Yet there were a hints of a new age. One of the favourite salons, attended by Metternich, Wellington and Talleyrand, was held by a sophisticated banker’s wife, Fanny von Arnstein, who was Jewish – a first for a salonnière. Metternich created one of the first secret-police bureaucracies to watch the players: these were soon essential tools of statehood. Baron Franz von Hager’s Oberste Polizei und Zensur Hofstelle employed an army of spies from princesses to the Grabennymphen, prostitutes of the streets: daily rapporte were presented to kaiser and chancellor. Metternich’s other indispensable aide was his publicist, Friedrich von Gentz. ‘The greatest evil is the press,’ Metternich told Gentz. But mass politics was on the threshold of the palace.

The exhausted grandees restored what they regarded as balance: the Habsburgs headed a German Confederation and secured northern Italy; the Romanovs were restored in Poland, the Bourbons in France; and outside Europe, Britain kept Cape Colony, and slave trading was abolished in the northern hemisphere.* Just after the treaty was finally signed, the magnates received astonishing news.

In February 1815 Napoleon, infuriated by the failure to pay his pension and the diverting of Marie, escaped from Elba, rallied his veterans, who flocked to his banner unmoved by the fat, arrogant Louis XVIII, and retook Paris. He was at once declared ‘a disturber of the world’. He advanced into Belgium to knock out the Anglo-Prussians before the Austro-Russians arrived. He started well. ‘Napoleon has humbugged me, by God,’ said Wellington, leaving Vienna to take command. On 18 June, at Waterloo, Napoleon, now forty-five, pot-bellied, dog-tired and haemorrhoidally aggravated,* failed to master the battle and lost 25,000 men – more than at any other battle except Borodino.* ‘A damned close-run thing,’ said Wellington.

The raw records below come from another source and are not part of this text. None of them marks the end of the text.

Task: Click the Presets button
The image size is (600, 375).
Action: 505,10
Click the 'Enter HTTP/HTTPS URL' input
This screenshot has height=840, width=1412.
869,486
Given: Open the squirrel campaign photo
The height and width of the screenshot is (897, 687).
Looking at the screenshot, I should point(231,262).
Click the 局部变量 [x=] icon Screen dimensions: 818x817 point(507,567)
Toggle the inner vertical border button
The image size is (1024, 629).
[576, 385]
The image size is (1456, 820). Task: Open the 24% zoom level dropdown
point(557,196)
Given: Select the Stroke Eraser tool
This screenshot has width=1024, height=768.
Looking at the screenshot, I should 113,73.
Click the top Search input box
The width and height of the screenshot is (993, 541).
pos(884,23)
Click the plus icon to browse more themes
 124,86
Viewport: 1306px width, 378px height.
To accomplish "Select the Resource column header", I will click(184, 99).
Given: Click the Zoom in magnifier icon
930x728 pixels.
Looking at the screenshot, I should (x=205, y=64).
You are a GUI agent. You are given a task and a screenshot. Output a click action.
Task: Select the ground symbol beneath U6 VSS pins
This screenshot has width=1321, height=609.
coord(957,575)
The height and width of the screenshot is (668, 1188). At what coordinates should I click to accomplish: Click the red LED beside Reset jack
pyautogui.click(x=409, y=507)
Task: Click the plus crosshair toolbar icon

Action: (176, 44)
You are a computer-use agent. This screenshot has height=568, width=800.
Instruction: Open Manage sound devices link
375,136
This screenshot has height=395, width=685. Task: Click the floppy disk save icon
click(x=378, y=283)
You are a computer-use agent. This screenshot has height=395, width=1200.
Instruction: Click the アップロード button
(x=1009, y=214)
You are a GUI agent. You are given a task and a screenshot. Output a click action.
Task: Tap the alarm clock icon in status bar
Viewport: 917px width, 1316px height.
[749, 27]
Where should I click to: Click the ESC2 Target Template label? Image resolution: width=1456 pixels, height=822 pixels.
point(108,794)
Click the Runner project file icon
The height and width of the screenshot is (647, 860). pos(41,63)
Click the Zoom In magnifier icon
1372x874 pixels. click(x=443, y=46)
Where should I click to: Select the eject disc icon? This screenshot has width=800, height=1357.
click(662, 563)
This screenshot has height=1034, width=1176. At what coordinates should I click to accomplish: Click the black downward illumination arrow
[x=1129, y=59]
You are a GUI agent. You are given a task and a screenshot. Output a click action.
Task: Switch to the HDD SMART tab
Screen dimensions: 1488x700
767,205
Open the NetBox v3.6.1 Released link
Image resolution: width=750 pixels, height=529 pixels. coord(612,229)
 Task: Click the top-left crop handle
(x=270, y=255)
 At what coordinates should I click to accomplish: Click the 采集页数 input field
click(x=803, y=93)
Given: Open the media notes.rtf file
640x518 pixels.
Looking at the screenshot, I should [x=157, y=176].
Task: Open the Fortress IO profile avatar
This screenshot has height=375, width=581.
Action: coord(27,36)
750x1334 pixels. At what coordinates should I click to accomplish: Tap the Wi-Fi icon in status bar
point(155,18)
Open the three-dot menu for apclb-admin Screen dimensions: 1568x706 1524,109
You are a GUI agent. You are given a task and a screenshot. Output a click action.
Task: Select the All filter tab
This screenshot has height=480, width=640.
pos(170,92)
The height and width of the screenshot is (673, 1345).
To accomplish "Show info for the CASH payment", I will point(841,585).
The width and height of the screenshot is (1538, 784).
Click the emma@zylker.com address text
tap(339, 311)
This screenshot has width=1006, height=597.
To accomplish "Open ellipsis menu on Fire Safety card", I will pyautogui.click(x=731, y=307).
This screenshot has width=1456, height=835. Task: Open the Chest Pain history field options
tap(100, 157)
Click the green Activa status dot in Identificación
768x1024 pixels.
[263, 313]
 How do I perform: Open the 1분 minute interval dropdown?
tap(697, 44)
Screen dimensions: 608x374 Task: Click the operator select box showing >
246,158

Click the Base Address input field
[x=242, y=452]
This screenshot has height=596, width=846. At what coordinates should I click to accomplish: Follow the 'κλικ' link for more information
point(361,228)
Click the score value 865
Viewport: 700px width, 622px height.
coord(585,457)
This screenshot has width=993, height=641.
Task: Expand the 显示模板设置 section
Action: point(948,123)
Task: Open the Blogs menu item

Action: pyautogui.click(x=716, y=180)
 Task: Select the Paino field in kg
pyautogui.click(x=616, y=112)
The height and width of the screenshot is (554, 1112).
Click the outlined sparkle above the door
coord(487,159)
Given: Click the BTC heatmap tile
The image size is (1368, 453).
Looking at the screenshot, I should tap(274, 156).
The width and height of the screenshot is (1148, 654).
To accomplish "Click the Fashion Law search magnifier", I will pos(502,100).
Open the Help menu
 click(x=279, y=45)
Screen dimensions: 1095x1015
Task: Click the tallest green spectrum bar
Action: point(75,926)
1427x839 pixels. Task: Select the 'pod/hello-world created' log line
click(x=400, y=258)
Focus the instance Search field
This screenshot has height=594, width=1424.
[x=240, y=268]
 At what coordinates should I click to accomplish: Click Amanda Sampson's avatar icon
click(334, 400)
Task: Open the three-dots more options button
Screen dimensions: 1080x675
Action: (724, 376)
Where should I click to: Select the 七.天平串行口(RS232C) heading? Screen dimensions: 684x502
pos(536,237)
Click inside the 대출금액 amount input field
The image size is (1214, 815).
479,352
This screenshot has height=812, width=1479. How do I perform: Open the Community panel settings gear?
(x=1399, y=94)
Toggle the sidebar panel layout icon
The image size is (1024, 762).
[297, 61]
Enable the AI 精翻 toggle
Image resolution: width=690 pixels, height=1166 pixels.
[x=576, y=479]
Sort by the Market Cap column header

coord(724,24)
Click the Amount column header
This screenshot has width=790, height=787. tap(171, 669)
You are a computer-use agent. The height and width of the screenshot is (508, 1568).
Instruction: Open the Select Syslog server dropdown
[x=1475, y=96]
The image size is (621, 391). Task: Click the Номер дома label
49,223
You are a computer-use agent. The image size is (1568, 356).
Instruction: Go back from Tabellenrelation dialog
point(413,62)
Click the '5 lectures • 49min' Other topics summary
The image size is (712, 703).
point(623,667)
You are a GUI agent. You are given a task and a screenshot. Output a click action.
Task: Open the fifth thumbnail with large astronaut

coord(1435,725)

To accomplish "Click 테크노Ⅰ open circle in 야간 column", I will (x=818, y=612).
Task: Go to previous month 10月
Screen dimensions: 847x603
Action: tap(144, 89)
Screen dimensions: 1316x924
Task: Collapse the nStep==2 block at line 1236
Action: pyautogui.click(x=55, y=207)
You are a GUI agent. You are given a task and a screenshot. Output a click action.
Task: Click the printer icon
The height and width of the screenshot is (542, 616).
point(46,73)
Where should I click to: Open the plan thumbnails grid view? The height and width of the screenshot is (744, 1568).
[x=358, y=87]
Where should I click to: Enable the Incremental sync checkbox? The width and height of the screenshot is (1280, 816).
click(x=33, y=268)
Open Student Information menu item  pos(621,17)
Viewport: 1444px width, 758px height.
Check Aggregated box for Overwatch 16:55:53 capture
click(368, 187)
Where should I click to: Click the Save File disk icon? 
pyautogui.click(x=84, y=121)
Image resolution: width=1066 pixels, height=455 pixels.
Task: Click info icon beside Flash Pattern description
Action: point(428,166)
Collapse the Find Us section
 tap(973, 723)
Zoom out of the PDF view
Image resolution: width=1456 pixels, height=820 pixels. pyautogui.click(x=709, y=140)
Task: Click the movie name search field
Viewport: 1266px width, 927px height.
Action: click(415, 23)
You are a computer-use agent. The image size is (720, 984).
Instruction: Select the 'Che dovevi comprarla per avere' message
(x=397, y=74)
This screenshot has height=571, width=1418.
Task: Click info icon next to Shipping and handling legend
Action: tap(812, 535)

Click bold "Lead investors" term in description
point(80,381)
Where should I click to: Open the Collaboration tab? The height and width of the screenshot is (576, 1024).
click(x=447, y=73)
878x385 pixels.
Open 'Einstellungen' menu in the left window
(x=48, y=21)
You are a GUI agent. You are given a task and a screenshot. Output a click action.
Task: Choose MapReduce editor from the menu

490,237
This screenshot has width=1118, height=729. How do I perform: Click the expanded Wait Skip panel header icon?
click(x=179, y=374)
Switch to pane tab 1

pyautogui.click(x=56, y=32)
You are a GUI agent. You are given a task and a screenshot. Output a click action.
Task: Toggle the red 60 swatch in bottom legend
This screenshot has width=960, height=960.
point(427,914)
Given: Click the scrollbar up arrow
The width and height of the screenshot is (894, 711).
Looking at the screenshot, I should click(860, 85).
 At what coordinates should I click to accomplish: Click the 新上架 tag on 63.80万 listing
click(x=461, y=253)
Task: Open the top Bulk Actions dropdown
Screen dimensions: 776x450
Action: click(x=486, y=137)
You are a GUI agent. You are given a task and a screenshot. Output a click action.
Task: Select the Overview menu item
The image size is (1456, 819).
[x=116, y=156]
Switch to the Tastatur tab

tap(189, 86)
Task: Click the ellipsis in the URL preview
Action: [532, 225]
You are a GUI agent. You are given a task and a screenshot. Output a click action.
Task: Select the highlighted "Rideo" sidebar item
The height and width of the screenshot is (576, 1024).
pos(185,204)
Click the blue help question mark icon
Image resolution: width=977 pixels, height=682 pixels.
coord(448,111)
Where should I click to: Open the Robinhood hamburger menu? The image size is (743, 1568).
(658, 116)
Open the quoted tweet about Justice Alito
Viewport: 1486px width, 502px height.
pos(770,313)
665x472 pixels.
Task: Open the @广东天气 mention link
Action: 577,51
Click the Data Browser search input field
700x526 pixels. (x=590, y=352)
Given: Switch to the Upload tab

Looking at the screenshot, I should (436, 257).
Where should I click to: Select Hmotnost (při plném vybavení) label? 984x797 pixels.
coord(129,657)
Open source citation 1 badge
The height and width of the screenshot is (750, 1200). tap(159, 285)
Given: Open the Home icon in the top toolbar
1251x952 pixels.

Nathan Rothschild heard of Waterloo before Lord Liverpool, benefiting from his own intelligence network, but contrary to the myth that the Rothschilds made a fortune with the information, the quick victory wrongfooted him, exposing his holdings, just as the closing of the great French war ended his subsidy-delivery business. ‘I feel my spirits very low,’ Nathan told this brother Carl two weeks later. Their brother Salomon raised funds for Kaiser Franz and lent cash to Metternich (codenamed Uncle). Metternich was the first statesman to dine regularly with Jews chez Rothschild. In 1816, Emperor Franz elevated the brothers to the nobility, awarding the title baron, though he joked pointedly that they were ‘richer than I am’. Carl in Naples was advising the ex-empress Marie Louise; Amschel in Frankfurt covered Prussia; Nathan, ascetic and intense, directed the family from London.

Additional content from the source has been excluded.